**Activity:** Each entry needs to be reproduced exactly, with none left out.

**Extracted entries:**

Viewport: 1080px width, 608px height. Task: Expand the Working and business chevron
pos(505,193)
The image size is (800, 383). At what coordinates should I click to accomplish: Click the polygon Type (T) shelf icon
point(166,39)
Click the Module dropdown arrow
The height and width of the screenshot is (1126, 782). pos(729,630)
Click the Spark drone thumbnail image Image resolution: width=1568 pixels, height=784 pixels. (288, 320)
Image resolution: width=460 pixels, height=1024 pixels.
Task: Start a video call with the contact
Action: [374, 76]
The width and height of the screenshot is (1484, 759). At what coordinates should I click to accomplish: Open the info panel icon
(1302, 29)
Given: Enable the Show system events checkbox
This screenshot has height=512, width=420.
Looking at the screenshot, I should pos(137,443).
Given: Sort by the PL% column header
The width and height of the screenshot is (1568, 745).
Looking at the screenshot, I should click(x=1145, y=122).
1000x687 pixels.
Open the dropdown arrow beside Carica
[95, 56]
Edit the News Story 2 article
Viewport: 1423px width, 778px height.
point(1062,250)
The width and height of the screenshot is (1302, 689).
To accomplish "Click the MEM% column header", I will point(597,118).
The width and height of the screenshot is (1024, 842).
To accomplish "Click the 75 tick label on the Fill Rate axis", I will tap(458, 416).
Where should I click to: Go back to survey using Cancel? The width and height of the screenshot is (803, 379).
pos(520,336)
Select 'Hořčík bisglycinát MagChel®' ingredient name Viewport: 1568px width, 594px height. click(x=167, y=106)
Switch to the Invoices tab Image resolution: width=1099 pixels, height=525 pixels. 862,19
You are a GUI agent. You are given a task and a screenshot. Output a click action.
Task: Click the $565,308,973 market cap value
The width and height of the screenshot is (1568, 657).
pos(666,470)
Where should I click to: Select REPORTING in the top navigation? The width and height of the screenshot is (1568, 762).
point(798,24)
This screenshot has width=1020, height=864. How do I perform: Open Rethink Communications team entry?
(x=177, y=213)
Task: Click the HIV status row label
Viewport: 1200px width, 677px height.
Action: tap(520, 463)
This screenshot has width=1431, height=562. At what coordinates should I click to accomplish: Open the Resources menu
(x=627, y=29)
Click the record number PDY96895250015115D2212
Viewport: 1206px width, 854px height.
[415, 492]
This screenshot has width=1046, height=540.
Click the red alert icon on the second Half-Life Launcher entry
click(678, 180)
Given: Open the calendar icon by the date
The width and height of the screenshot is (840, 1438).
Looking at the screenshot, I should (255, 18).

**Solved problem:**
Viewport: 1080px width, 608px height. Task: Expand the Working and business chevron
pos(505,193)
The image size is (800, 383). At what coordinates should I click to accomplish: Click the polygon Type (T) shelf icon
point(166,39)
Click the Module dropdown arrow
The height and width of the screenshot is (1126, 782). pos(729,630)
Click the Spark drone thumbnail image Image resolution: width=1568 pixels, height=784 pixels. (288, 320)
Image resolution: width=460 pixels, height=1024 pixels.
Task: Start a video call with the contact
Action: [374, 76]
The width and height of the screenshot is (1484, 759). At what coordinates should I click to accomplish: Open the info panel icon
(1302, 29)
Given: Enable the Show system events checkbox
This screenshot has height=512, width=420.
Looking at the screenshot, I should pos(137,443).
Given: Sort by the PL% column header
The width and height of the screenshot is (1568, 745).
Looking at the screenshot, I should click(x=1145, y=122).
1000x687 pixels.
Open the dropdown arrow beside Carica
[95, 56]
Edit the News Story 2 article
Viewport: 1423px width, 778px height.
point(1062,250)
The width and height of the screenshot is (1302, 689).
To accomplish "Click the MEM% column header", I will point(597,118).
The width and height of the screenshot is (1024, 842).
To accomplish "Click the 75 tick label on the Fill Rate axis", I will tap(458, 416).
Where should I click to: Go back to survey using Cancel? The width and height of the screenshot is (803, 379).
pos(520,336)
Select 'Hořčík bisglycinát MagChel®' ingredient name Viewport: 1568px width, 594px height. click(x=167, y=106)
Switch to the Invoices tab Image resolution: width=1099 pixels, height=525 pixels. 862,19
You are a GUI agent. You are given a task and a screenshot. Output a click action.
Task: Click the $565,308,973 market cap value
The width and height of the screenshot is (1568, 657).
pos(666,470)
Where should I click to: Select REPORTING in the top navigation? The width and height of the screenshot is (1568, 762).
point(798,24)
This screenshot has width=1020, height=864. How do I perform: Open Rethink Communications team entry?
(x=177, y=213)
Task: Click the HIV status row label
Viewport: 1200px width, 677px height.
Action: tap(520, 463)
This screenshot has width=1431, height=562. At what coordinates should I click to accomplish: Open the Resources menu
(x=627, y=29)
Click the record number PDY96895250015115D2212
Viewport: 1206px width, 854px height.
[415, 492]
This screenshot has width=1046, height=540.
Click the red alert icon on the second Half-Life Launcher entry
click(678, 180)
Given: Open the calendar icon by the date
The width and height of the screenshot is (840, 1438).
Looking at the screenshot, I should (255, 18).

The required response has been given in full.